This week (Feb. 26, 2015) marks World Pistachio Day! Here, a look at the big health benefits of the little pistachio nut
Pistachios originated in the Middle East and are one of the oldest flowering nut trees, with evidence suggesting that people have enjoyed them from as early as 7,000 B.C.
Today, in China, the pistachio is often given as a gift during the Chinese New Year as a symbol of health, happiness and good fortune — and perhaps for good reason. While enjoyed around the world for their crunchy, delicious taste, studies continue to show the big health benefits of the little pistachio nut.
Pistachios are a nutritional powerhouse, containing more than 30 different vitamins, minerals and beneficial phytonutrients including thiamin, potassium, fiber, magnesium and vitamin B6.
And more good news for pistachio fans: studies have shown they deliver a number of health benefits including help with managing diabetes and reducing risk for some cancers and cardiovascular disease.
Lung Cancer. A daily dose of pistachios may help reduce the risk of lung and other cancers, according to data presented at the American Association for Cancer Research Frontiers in Cancer Prevention Research Conference. This is because pistachios are a good source of gamma-tocopherol (a form of vitamin E), which is thought to help in the fight against cancer
“It is known that vitamin E provides a degree of protection against certain forms of cancer. Higher intakes of gamma-tocopherol, which is a form of vitamin E, may reduce the risk of lung cancer,” said Ladia M. Hernandez, senior research dietitian at the University of Texas.

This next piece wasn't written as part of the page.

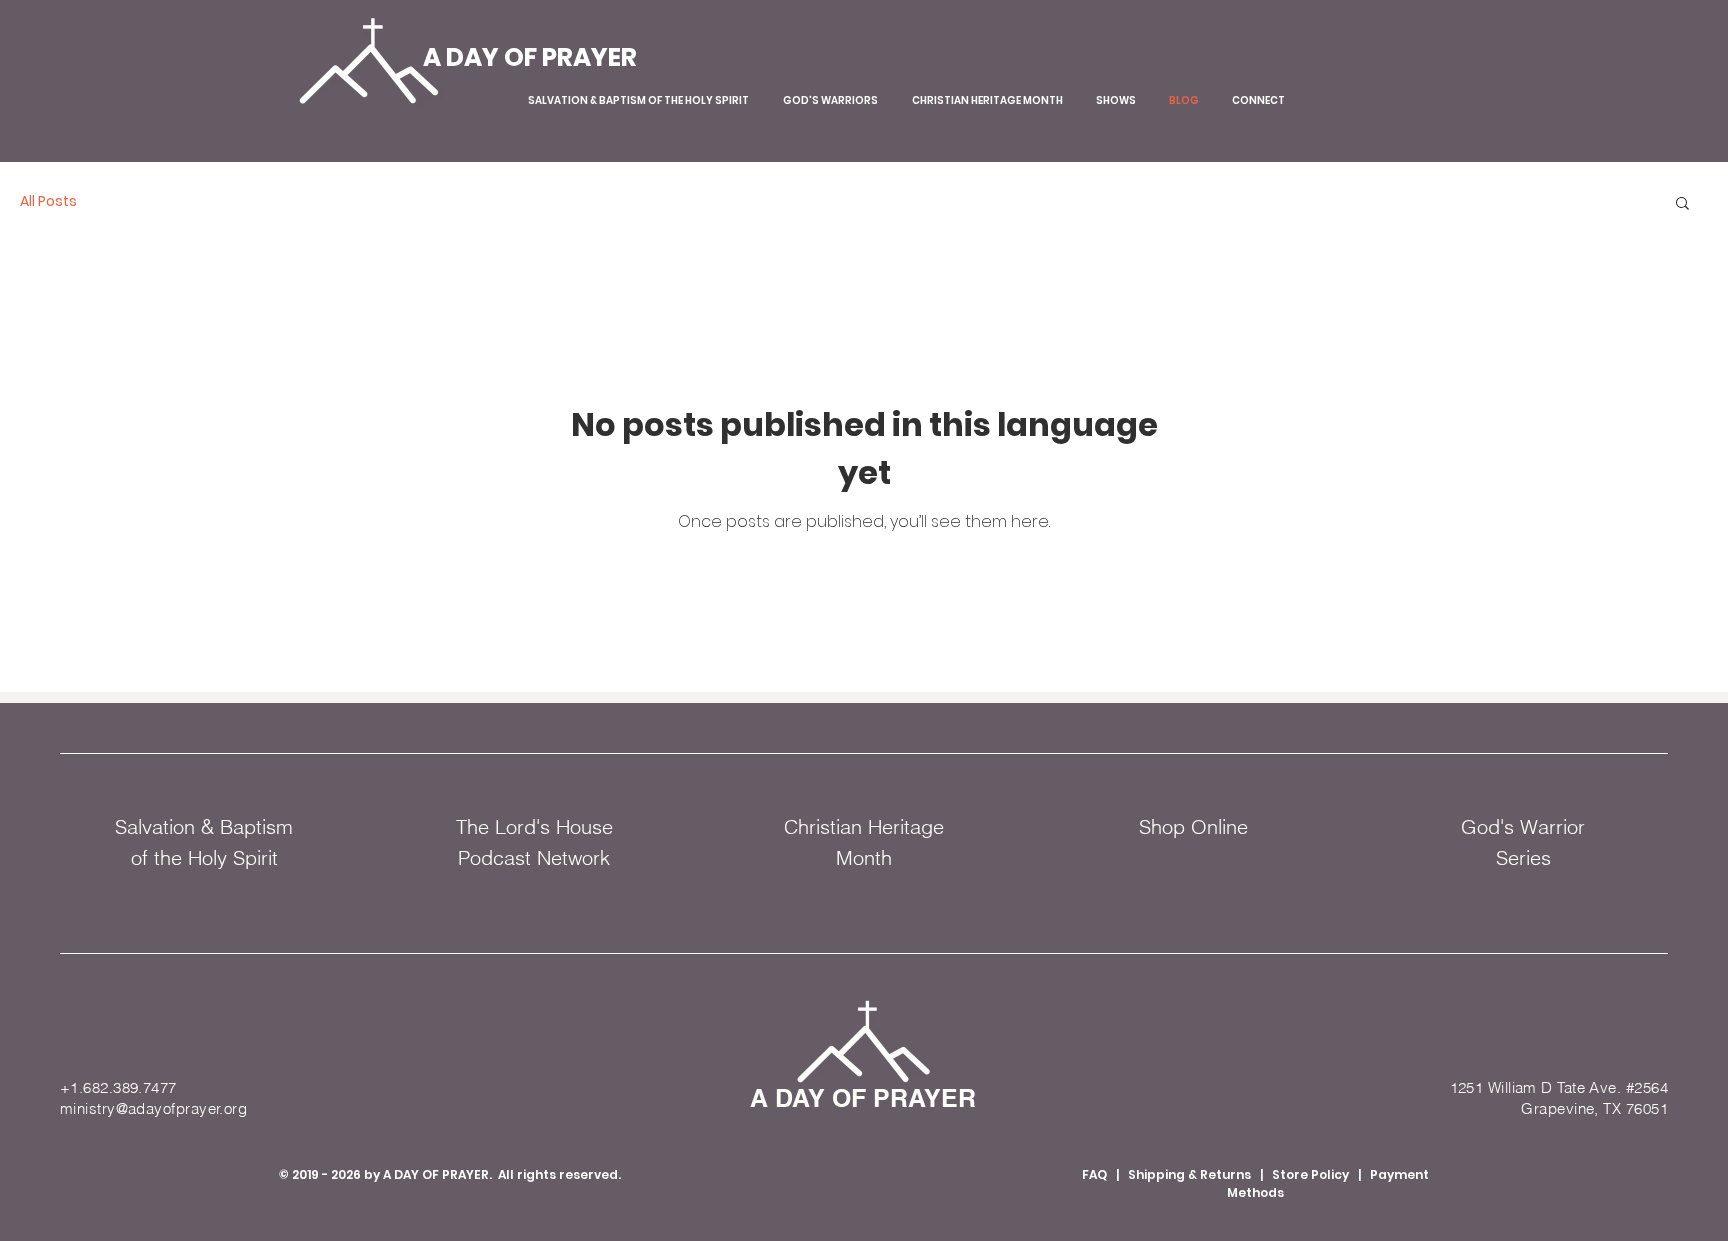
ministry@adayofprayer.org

Cardiovascular health. Pistachios also provide heart healthy antioxidants. And most of the fat in pistachios is the ‘good’ fat that helps lower the risk of heart disease. Recent research from Penn State found that eating one to two handfuls of pistachios a day resulted in a nine to 12 per cent reduction in “bad” LDL cholesterol levels.
And according to the Mayo Clinic, eating nuts — including pistachios — reduces your risk of developing blood clots that can cause a fatal heart attack. Phytosterols — a substance that helps the body from absorbing cholesterol — can prevent arteries from clogging and to keep blood vessels clean.

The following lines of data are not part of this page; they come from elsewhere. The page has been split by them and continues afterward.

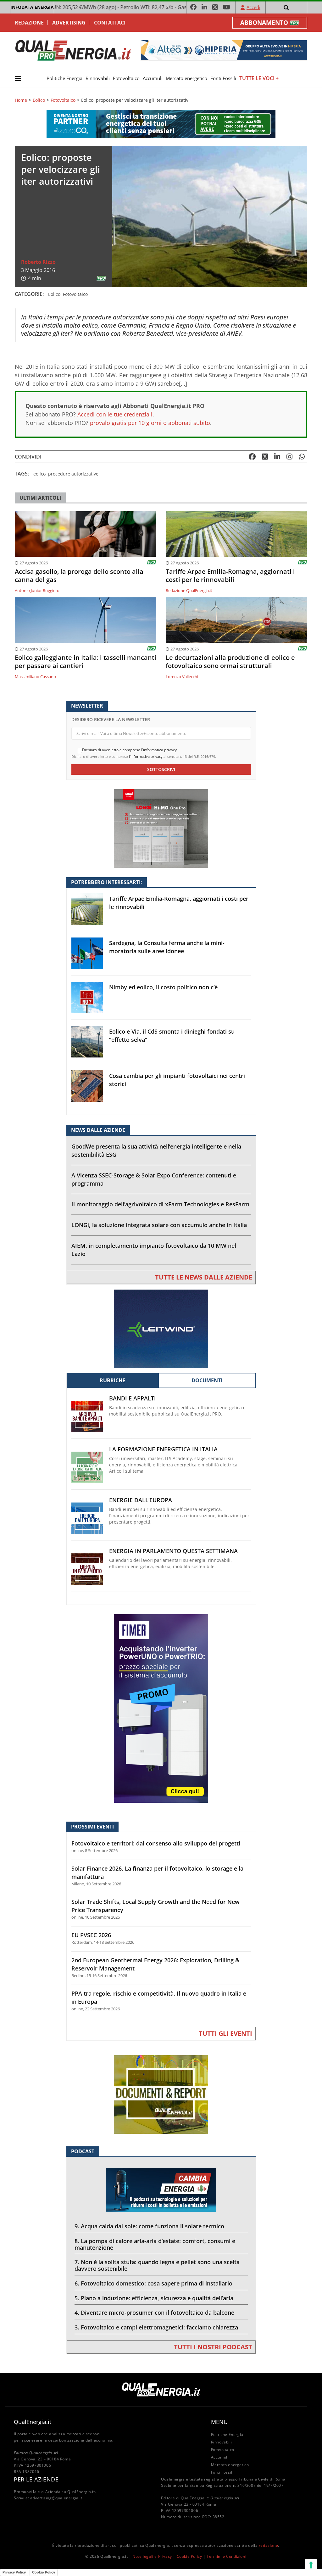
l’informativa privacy (146, 756)
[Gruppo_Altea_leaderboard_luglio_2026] (224, 50)
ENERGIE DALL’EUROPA (140, 1500)
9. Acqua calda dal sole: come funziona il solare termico (149, 2226)
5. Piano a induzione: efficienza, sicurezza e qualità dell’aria (154, 2298)
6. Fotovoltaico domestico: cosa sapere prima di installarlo (153, 2283)
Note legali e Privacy (152, 2556)
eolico (39, 474)
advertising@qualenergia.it (56, 2498)
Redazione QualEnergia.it (189, 590)
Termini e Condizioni (226, 2556)
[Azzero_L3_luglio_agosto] (161, 124)
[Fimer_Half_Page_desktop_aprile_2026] (161, 1708)
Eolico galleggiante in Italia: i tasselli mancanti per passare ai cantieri (85, 662)
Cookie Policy (189, 2556)
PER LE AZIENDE (36, 2479)
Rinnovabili (98, 78)
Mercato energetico (186, 78)
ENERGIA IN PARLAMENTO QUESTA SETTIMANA (173, 1551)
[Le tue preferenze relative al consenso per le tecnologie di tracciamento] (311, 2565)
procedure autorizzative (73, 474)
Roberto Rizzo (38, 261)
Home (21, 100)
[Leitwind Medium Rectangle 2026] (161, 1328)
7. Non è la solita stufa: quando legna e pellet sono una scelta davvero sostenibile (157, 2265)
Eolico (39, 100)
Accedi (253, 7)
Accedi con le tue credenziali (115, 414)
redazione (268, 2545)
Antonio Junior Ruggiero (37, 590)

Diabetes. A study from the University of Toronto found that when a handful of pistachios were eaten with a high glycemic index food (like white bread), the pistachios helped to thwart a rise in blood sugar. They also helped to suppress appetite by reducing hunger-stimulating hormones.
Pistachios have been called the ‘skinny nut’ because they are one of the lowest calorie, lowest fat and highest fiber nuts. (Each pistachio contains 3-4 calories.)